While the encyclical is expected to make headlines around the world, Stieritz cautioned against reducing a massive papal teaching into just sound bytes.

Tony Stieritz
Tony Stieritz

“It is a very long,  comprehensive, and spiritually profound document,” he said. “We hope people won’t try to reduce it to just headlines, but hope they will take an opportunity to read it and prayerfully consider what it means for their own relationships with God, others, and the rest of creation.”

Laudato Si is Pope Francis’ second encyclical following 2013’s Lumen Fidei, which he completed after it was begun by Pope Benedict XVI.

The Catholic Telegraph: What is the Holy Father’s call to action from this encyclical? 

Tony Stieritz: The Holy Father calls for an array of action on all levels of society, from the individual to the international community.

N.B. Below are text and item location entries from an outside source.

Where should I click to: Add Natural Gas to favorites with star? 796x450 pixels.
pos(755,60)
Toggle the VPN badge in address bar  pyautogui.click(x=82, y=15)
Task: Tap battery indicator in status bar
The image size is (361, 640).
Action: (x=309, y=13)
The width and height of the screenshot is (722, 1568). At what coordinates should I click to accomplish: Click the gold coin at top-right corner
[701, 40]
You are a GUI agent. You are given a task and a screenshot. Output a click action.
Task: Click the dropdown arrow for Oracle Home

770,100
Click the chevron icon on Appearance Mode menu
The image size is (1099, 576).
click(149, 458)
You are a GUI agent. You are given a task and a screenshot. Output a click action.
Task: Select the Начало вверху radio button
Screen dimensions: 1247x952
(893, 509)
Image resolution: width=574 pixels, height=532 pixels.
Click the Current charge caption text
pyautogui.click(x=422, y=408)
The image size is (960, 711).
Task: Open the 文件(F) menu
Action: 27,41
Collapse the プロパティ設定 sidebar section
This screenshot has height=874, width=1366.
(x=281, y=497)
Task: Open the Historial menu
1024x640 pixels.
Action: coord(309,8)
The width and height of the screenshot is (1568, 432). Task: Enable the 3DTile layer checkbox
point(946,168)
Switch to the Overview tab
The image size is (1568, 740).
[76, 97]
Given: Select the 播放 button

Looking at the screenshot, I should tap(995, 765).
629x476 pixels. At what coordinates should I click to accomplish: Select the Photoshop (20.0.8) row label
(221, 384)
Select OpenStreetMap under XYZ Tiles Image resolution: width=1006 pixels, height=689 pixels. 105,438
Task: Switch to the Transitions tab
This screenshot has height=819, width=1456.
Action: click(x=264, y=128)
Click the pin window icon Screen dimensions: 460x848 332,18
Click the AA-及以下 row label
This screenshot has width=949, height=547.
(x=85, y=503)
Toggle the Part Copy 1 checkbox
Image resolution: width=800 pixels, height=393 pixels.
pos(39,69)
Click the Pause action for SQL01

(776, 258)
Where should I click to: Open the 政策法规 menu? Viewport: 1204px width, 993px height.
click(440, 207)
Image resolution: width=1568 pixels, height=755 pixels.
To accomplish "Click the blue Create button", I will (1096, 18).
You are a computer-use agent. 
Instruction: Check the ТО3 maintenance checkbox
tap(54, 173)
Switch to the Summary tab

  • Fundamentally, he is actually challenging us to redefine our very notion of progress, which too heavily prioritizes consumerism, maximization of profits and ever increasing production over the quality of human life and the health of the environment.  Especially for Christians, he is calling for an “ecological conversion, whereby the effects of their encounter with Jesus Christ become evident in their relationship with the world around them.”  He says, “Living our vocation to be protectors of God’s handiwork is essential to a life of virtue; it is not an optional or a secondary aspect of our Chrstian experience” (no. 217)

Stieritz added that Pope Francis reiterates a number of calls from previous Popes to the international community, including stronger global consensus to combat environmental concerns rather than just self-interested, unilateral actions by individual nations as well as a universal transition from fossil fuels as quickly as possible.

On the national and local level, among many other actions, the Holy Father calls for: “Maximum energy efficiency; Less use of raw materials; Improving transportation systems; Construction and repair of buildings aimed at reducing their energy consumption and levels of pollution; More recycling and better waste disposal; Protecting local species; Diversifying agriculture and rotating crops;  Development of techniques of sustainable agriculture; Increased transparency of environmental impact assessments, including a special place for participation from local communities impacted by industrial projects; and a more far-sighted politics that  courageously sees beyond short-term election gain or overly powerful economic interests.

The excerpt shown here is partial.